→ Page:
Begin
Showing posts with label Christopher Jeffree. Show all posts
Showing posts with label Christopher Jeffree. Show all posts

Friday, 31 December 2021

Cleaning Kiln Wash from Glass without Etching

 This is a note from Christopher Jeffree on a piece of research he did on the effects of three chemicals to remove kiln wash and investment residue from glass.  These are the common vinegar soak, my preferred citric acid soak and a tri-sodium citrate soak.  

This latter is a neutralised citric acid. It is widely used in the food, and engineering industries. It is an anti-oxidant. It is used to remove limescale also. Clearly it is an all around useful chemical.  It is edible, widely available, and cheap.

Christopher informs me that "One interesting application for it is for retarding the setting of gypsum plaster, so it is sold by plasterers and building merchants."  It is also available through Amazon, Ebay and sellers of food making supplies.  Typically, it is sold as tri-sodium citrate dihydrate.

Without more introduction, here is Christopher's research and conclusions.

---    ---    ---    ---    ---    ---    ---    ---    ---    ---    

Which etches glass more – 6% vinegar or 6% citric acid? To cut a long story short, a quick experiment shows that it depends on the glass.

·         Both acids etch opal glasses, especially some reds, oranges and yellows, when soaked for 48h, but citric acid etches the same colours more in the same time.

·         Most transparent colours and clears are very resistant to etching, even when exposed for much longer times.

·         The neutralized form of citric acid, tri-sodium citrate, is just as effective as citric acid for cleaning glass of mould material and kiln wash but does not etch either transparents or opals during extended soaks of several days.

·         Bottom line:  to avoid glass etching, long soaks should be carried out in trisodium citrate, not in vinegar or citric acid

 


Samples containing mainly opal yellows and oranges.


Samples containing mainly opal blues and greens. Due to a slight difference in angle of illumination, the etch pits appear bright in this set of sample, but dark in the yellow set above.

 

©Chris Jeffree, December 2021

Wednesday, 30 June 2021

Citric Acid Cleanser


Christopher Jeffree has kindly outlined the reasons for the effectiveness of citric acid as a cleaner for removing refractory mould residue and acting on kiln wash stuck to glass.  This is his work (with a few personal notes removed).


"Citric acid works well for removing the plaster scale that builds up in vessels used to mix plaster, and it helps to remove traces of investment plaster and kiln wash from glass.  Its metal-chelating properties probably help with dissolution of calcium deposits, but I am less clear why it is so good at removing kiln wash.  The constituents of kiln wash are kaolin and alumina hydrate, neither of which I would expect to be soluble in dilute acids.  Equally, the refractory materials in investment formulae I would expect to be insoluble.  However, kaolin forms layered structures in which flakes, molecular layers, of alumina hydrate and silica interact through hydrogen bonding. It is possible (I am guessing here) that citric acid can disrupt those hydrogen bonds, thereby disaggregating the clay.  All we can say is that empirically, it works.

"I prefer to use citric acid partly because it has a defined composition, but also because it is safe and pleasant to handle – no odour, and comes in the form of easily-dissolved dry crystals like granulated sugar.  Vinegar stinks, and glacial acetic acid is  an aggressive flammable, corrosive liquid with a chokingly acrid smell.
End
→ Listed records:
Begin
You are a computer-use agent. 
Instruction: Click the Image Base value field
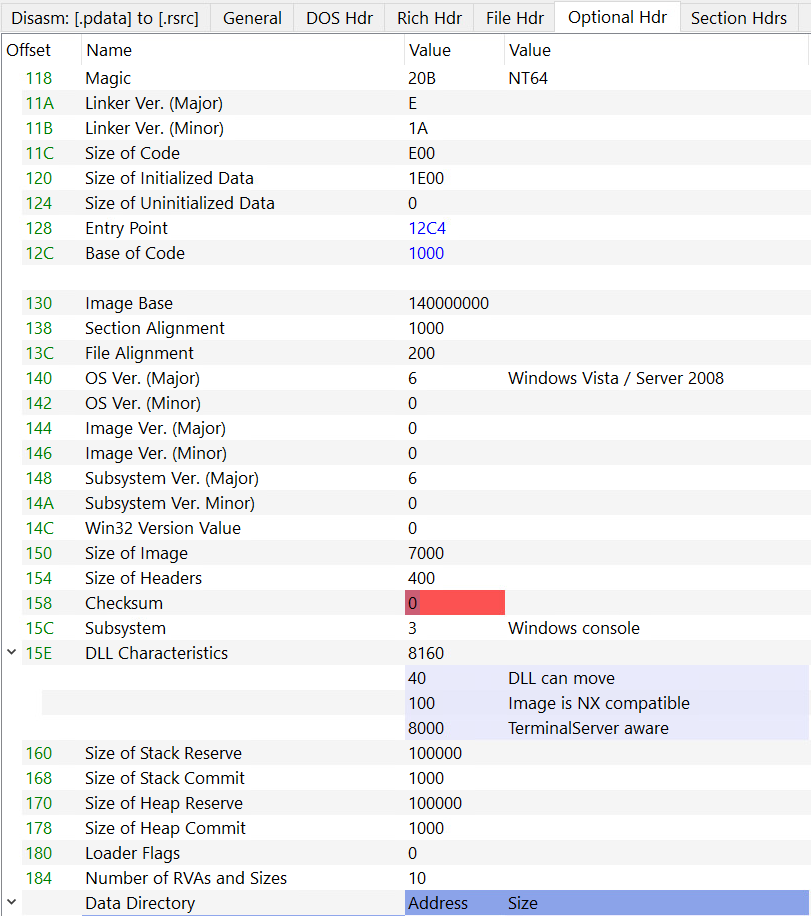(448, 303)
End
Begin
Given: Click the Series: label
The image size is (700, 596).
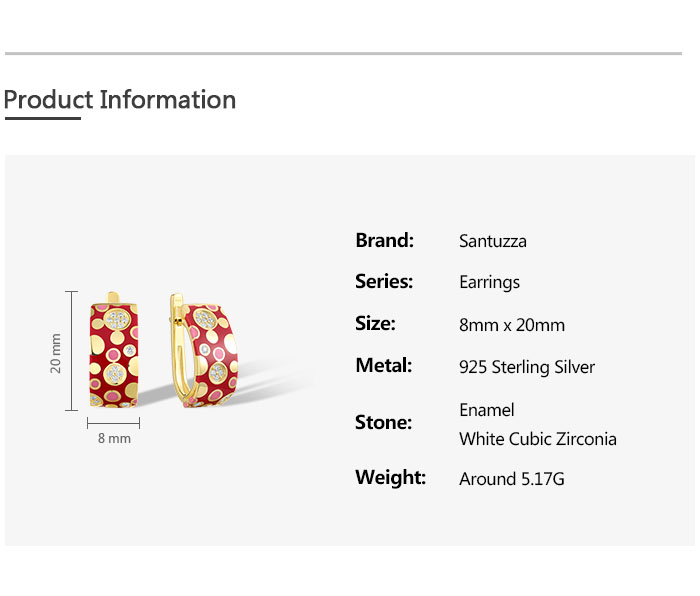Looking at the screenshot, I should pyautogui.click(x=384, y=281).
End
→ Task set:
1) From the glass-cleaning post, extract the stretch from "Samples containing mainly opal yellows" through "yellow set above.".
2) According to the glass-cleaning post, in what form is tri-sodium citrate typically sold?

→ Solved tasks:
1)
Samples containing mainly opal yellows and oranges.


Samples containing mainly opal blues and greens. Due to a slight difference in angle of illumination, the etch pits appear bright in this set of sample, but dark in the yellow set above.

2) As tri-sodium citrate dihydrate.